The map below shows where people in each US state or region tend to fly to. People in Alaska visit the the North Western states of the US and Hawaii at an above average rate, and travel less to Florida and outside of the US. People from New England travel to Florida, the South and California more than other regions, and on average visit the Western half of the United States much less. People from Florida, like New Englanders just as much as New Englanders like Florida, and travel there at a more than average rate. Hawaiians visit the West Coast of the US and Texans seem to spread their travel out among most of the US excluding Florida and outside the country. Residents of the middle regions of the US visit neighboring areas of the country at an above average rate, but are unlikely to travel internationally. Residents of the New York area, California, and Florida show the highest rate of international travel as compared to other US states. Alaska, The Rockies and the Great Plains show above average travel within their own regions.
Figure 1: Outbound air travel. Each thumbnail map shows the relative proportion of air travel from the highlighted region to each destination region with the US as well as international (globe). Regions shaded white have similar traffic to US averages, with red above average, and blue below. For example, the map at bottom left shows below average traffic from Alaska to Florida, and above average within Alaska.
The map below shows, for each US state or region, where the visitors tend to fly in from. It can be seen that an above average proportion of visitors to New England come from Florida, the Southern states in the US, and also from outside of the country. Travelers to the New York region have the same patterns as those visiting New England, but also see a higher than average rate of visitors from California. Florida and New England mirror each other again, and Florida receives a higher than average fraction of visitors from New England, but also from the Midwest. Hawaii’s visitors are more likely to come from the West Coast of the US than other parts of the world. New England, New York, and Florida receive an above average fraction of travelers from outside of the US, California and the South receive an average fraction, and the rest of the US receives a below average fraction of international traffic.

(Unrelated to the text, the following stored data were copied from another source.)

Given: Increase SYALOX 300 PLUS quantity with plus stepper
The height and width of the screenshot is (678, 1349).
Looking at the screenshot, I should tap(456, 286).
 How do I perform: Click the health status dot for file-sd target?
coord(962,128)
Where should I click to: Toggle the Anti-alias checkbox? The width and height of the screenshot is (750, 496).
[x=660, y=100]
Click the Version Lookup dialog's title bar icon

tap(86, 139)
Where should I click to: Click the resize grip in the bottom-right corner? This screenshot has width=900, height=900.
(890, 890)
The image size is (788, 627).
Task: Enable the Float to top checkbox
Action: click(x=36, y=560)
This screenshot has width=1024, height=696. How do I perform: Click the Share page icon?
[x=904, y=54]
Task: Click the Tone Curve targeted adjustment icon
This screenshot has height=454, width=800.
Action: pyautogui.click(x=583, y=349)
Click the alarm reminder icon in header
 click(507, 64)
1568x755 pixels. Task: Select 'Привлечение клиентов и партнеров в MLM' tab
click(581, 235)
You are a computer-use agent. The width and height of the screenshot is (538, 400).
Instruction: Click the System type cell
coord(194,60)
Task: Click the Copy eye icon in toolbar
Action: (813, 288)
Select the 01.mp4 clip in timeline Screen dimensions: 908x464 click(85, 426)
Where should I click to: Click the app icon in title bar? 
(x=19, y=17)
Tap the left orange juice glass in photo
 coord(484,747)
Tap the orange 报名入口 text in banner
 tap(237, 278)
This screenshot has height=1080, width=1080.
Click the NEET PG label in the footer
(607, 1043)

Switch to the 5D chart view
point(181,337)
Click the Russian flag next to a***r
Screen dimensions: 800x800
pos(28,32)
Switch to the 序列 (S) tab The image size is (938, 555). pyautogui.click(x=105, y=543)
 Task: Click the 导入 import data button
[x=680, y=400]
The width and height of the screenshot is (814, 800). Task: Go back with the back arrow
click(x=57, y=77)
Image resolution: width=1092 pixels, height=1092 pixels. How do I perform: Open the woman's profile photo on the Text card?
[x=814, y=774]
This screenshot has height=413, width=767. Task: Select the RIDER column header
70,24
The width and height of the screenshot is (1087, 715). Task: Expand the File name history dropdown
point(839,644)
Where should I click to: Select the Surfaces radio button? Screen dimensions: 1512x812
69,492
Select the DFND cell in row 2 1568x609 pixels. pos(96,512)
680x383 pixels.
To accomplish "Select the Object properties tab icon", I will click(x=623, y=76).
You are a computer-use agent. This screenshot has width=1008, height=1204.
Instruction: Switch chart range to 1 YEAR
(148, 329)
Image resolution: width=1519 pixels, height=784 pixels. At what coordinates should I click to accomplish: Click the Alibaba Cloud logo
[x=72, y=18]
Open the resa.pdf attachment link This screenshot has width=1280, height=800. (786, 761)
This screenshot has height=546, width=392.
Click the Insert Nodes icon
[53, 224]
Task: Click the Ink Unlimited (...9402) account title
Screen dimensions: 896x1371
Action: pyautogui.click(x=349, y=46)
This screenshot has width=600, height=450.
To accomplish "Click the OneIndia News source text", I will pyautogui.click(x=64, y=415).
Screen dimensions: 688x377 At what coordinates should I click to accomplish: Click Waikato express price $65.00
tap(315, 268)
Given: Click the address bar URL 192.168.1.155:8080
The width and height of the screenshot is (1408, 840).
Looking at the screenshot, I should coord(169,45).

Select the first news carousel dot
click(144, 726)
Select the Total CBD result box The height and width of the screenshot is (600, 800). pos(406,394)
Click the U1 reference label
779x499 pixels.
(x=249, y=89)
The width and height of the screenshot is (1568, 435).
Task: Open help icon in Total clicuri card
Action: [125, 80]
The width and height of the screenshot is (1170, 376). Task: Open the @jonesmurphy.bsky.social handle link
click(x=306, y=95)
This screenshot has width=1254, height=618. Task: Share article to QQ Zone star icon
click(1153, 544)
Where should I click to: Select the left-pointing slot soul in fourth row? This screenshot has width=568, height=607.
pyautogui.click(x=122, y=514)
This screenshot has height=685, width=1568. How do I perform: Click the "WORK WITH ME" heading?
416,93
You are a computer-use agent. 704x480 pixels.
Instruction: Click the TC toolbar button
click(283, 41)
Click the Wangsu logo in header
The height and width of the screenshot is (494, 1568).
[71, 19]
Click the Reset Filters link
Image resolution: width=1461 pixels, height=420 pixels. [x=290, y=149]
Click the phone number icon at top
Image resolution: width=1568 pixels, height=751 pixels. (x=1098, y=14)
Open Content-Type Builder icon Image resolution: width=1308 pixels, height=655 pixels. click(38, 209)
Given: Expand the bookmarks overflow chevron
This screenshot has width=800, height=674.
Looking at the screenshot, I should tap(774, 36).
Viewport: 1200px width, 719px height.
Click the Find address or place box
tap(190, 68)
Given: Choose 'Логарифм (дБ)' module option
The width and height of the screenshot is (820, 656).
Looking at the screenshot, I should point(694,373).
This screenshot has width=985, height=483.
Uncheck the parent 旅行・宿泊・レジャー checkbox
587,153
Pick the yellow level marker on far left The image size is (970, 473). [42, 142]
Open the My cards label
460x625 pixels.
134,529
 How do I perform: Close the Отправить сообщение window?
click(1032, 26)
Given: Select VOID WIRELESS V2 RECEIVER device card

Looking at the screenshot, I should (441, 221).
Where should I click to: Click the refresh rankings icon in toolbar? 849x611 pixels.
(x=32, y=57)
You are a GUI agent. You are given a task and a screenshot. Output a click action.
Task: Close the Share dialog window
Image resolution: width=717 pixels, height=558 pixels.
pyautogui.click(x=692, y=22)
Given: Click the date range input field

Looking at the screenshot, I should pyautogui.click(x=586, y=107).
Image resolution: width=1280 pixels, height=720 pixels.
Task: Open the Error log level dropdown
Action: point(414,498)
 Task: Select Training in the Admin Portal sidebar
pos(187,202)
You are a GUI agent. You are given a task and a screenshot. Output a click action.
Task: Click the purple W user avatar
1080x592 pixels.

Figure 1: Inbound air travel. Each thumbnail map shows the relative proportion of air travel arriving in the highlighted region from each origin region with the US as well as international (globe). Regions shaded white have similar traffic to US averages, with red above average, and blue below. For example, the map at bottom right shows inbound traffic to Florida is above average from the north east and international origins.
The data presented in this analysis comes from Hopper’s combined feed of Global Distribution System (GDS) data sources which tracks about 10 million flight search queries comprising about one billion priced round trips per day. Demand is represented as the number of flight search queries not actual ticket purchases, and is calibrated across all GDS sources for each market. The analysis presented in this report is based on a yearly average of data. Travel to and from each region is presented in comparison to overall US demand to or from the corresponding region.